China Under the Empress Dowager: Being the History of the Life and Times of Tzŭ Hsi is a book by John Otway Percy Bland and Sir Edmund Backhouse, 2nd Baronet, first published in 1910. Bland wrote the text and Backhouse supplied the sourcing material. The book is about Empress Dowager Cixi.

The book claimed to have an insider account of the Boxer Rebellion.

Some of the sources, including Diary of His Excellency Ching Shan, were later revealed to have been forged by Backhouse.

==Publication==
The book was first published in October of 1910. In the first one and one half years after the first publication, eight printings were made, the last of which was in April 1912. Reportedly, Backhouse requested to have his name removed from the cover of the first edition, a request Bland denied, citing Backhouse's "over-humility".

In 1914, an abridged version was released, which omitted seven chapters.

It was published again as the "Peking Edition" in Beijing by Henri Vetch in 1939. This version has a ten page note arguing that it is based on legitimate sourcing. This note cited statements by J. J. L. Duyvendak, who had previously made statements saying the work was authentic, but by 1939 believed that the sourcing was forged and had submitted evidence that the work was a forgery. Duyvendak cited another review, stating that the misleading inclusion of Duyvendak's statements were wrongly giving undeserved credibility to the book.

==Contents==

The book goes over the life of Tzŭ Hsi in chronological order, beginning with her parents (Chapter 1) and ending with the circumstances of her death and funeral (Chapter 27).

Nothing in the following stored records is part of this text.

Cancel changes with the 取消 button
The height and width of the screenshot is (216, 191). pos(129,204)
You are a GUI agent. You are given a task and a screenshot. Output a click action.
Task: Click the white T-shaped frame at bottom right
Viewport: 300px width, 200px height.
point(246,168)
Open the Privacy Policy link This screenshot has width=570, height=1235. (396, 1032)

Chapter 17 includes the Diary of His Excellency Ching Shan, which turned out to be a forged document promoted by Backhouse. This chapter has a majority of the document translated into English. Reviewer William Matthews described the diary translation as the "centerpiece" of China Under the Empress Dowager.

The abridged version does not have chapters 5, 7, 16, 18, 19, 21, and 25. R. H. van Gulik wrote that these chapters were "considered less interesting to the general reader".

==Reception==

Lo Hui-min stated that the book became so popular in a manner that both Bland and Backhouse had not anticipated, and that this associated, in the West, China with Cixi and her rule. The book was on university syllabi and located in libraries on land and on oceangoing vessels.

Chunmei Du (杜春媚 (Dù Chūnmèi)), author of Gu Hongming's Eccentric Chinese Odyssey, wrote that the work became "an international best seller". Gulik stated that the creation of the abridged version demonstrated that the work was "greatly[...]in demand."

Gu Hongming criticised the book, arguing that it mischaracterized Cixi. Du wrote that Gu Hongming had a positive viewpoint of Cixi while Bland and Backhouse promoted a negative viewpoint. Chunmei Du wrote that the authors of this book, "especially" regarding Cixi, "became increasingly influential in shaping early twentieth-century global discourses on China".